The Digital Giza project is a portrait of the considerable efforts devoted to Egypt by modern scholars from Harvard and Boston Universities, accessible to archeology explorers and academics who admire Egypt’s ancient history.
In 2000, the Museum of Fine Arts in Boston launched the Digital Giza Project when Peter Der Manuelian decided to digitize all the excavations by Egyptologist George Reinser carried out over the course of more than 40 years, the official website of the project read.
Then the idea moved to Harvard University, where the record of Reisner’s remarkable series of digs was enhanced by the inclusion of more data collected by several institutions such as the MFA (Ministry of Foreign Affairs).
Giza marvels currently exist in varied sites across the world including many sites outside of Egypt. The Digital Giza Project brings them together and displays those unearthed artifacts online.
The land on which Giza’s Great pyramids and Sphinx exists is a legendary burial site where ancient Egyptians buried their rulers 4,600 years ago. Treasurable data about this mysterious world is now accessible for all archeology experts and adherents, according to the project’s official website.
One who pays an online visit to the “clearinghouse”, which comprises numerous archeological Giza belongings, will be overwhelmed by thousands of images and academic research articles.
The project presents an exceptional repertoire of Giza’s archeological sites through an innovative technology, Washington Post reported.
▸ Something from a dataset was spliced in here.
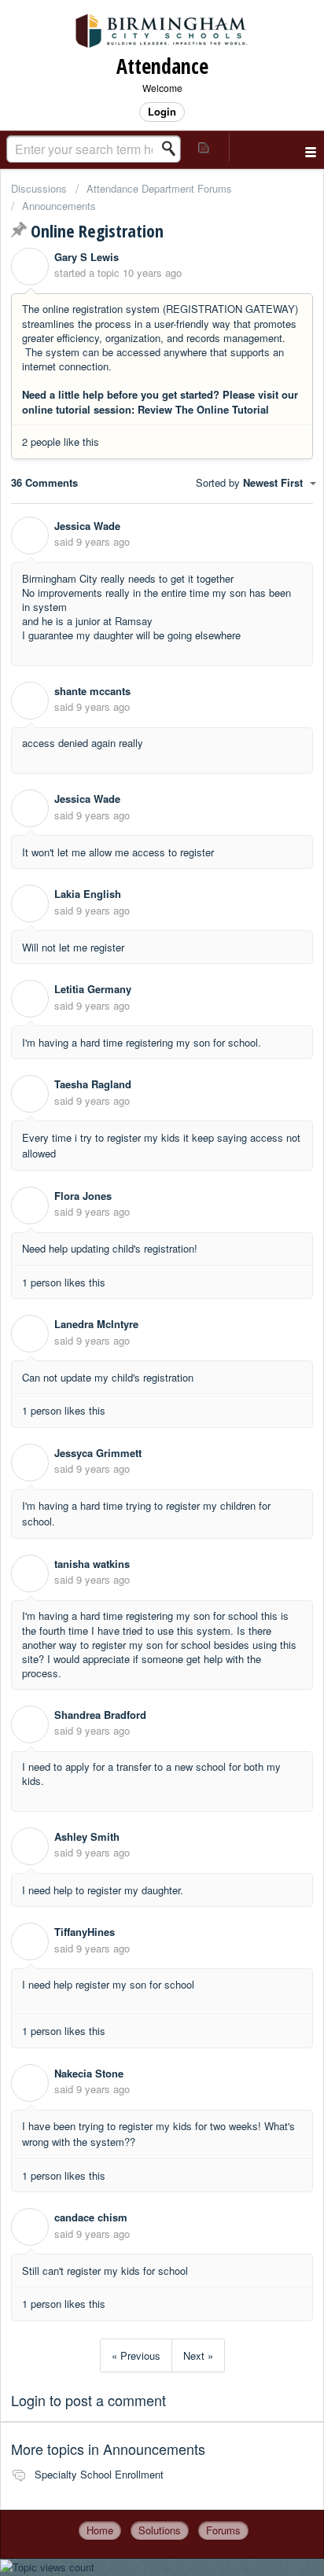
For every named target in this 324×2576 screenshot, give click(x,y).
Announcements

Each archeological model for the temples, monuments and tombs is presented using 3-D technology in a way that makes viewers feel as if they are inside the sites. The origins of Khafre Pyramid, the Sphinx, and the mysterious colossus, among others, are showcased using this imaginative technology, according to the project’s official website.
Each displayed 3-D model offers a comprehensive view of an archive of photos, videos, and documents and includes a bibliography.